(Task data Opens)
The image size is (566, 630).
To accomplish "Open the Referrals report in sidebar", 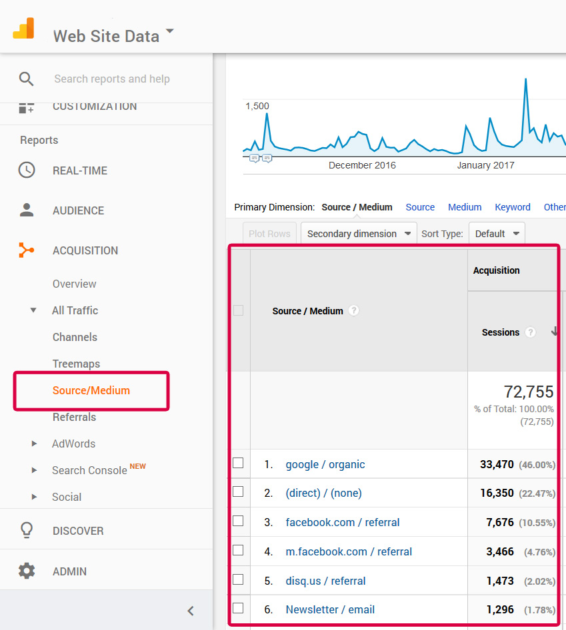I will click(x=74, y=417).
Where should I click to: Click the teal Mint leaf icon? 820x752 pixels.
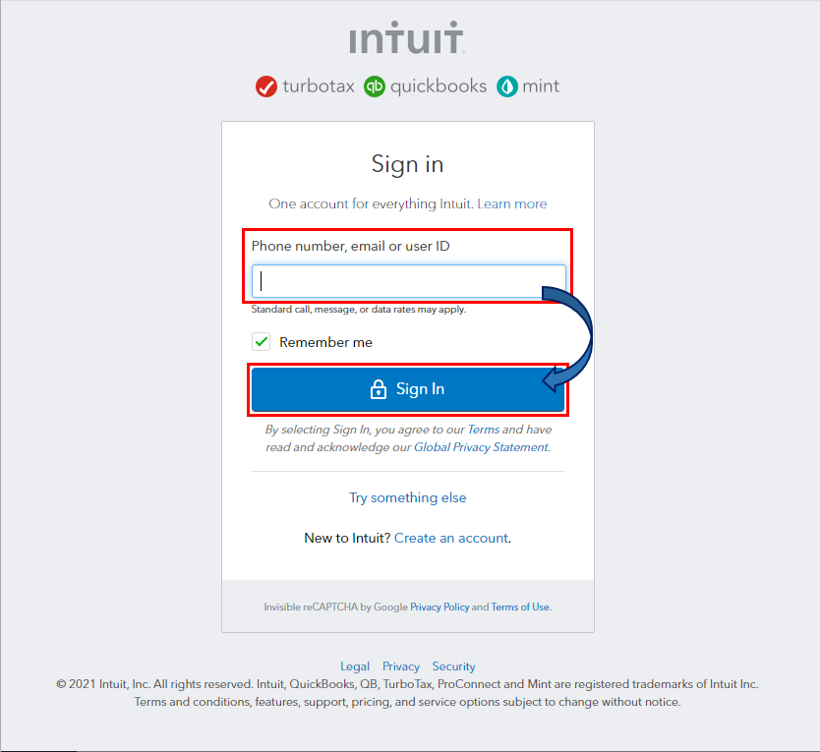507,87
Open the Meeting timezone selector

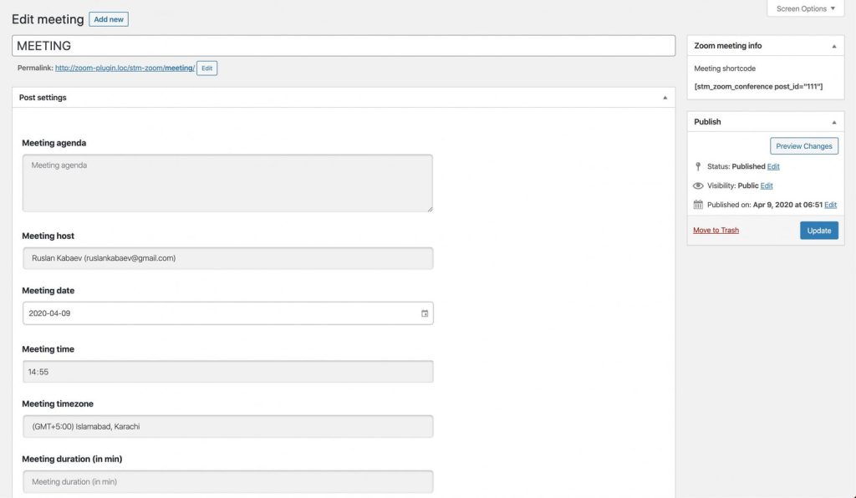coord(227,426)
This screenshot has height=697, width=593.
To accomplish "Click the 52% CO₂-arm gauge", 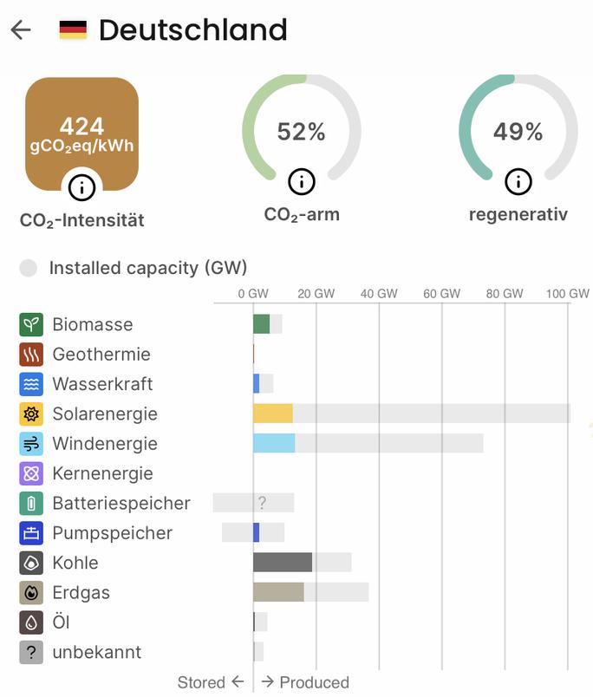I will [x=301, y=131].
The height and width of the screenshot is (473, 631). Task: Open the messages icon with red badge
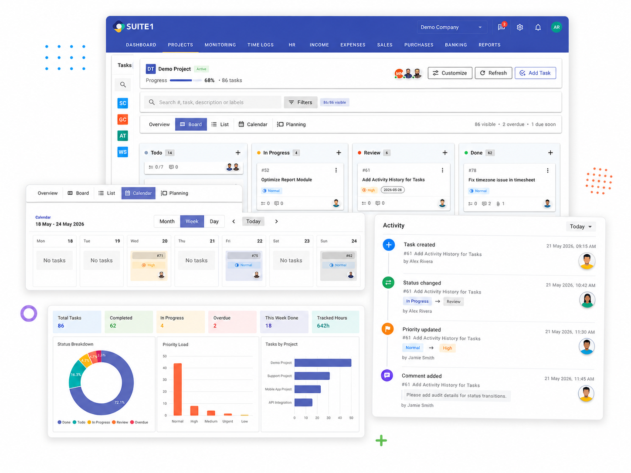coord(502,27)
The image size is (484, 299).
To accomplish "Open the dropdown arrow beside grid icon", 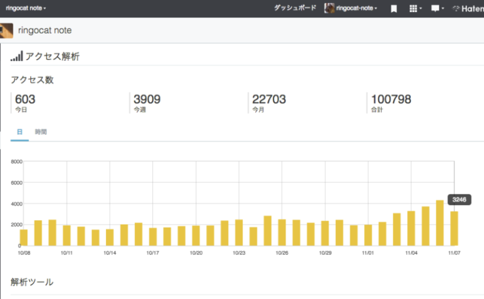I will [x=421, y=9].
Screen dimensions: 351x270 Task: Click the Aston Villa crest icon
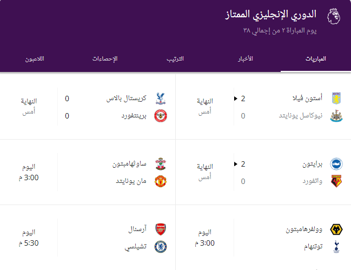tap(336, 98)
(Task data Closes)
Would you copy every line of the entries in which "image" appears?

# [Your response]
The image size is (566, 630).
The image size is (484, 299).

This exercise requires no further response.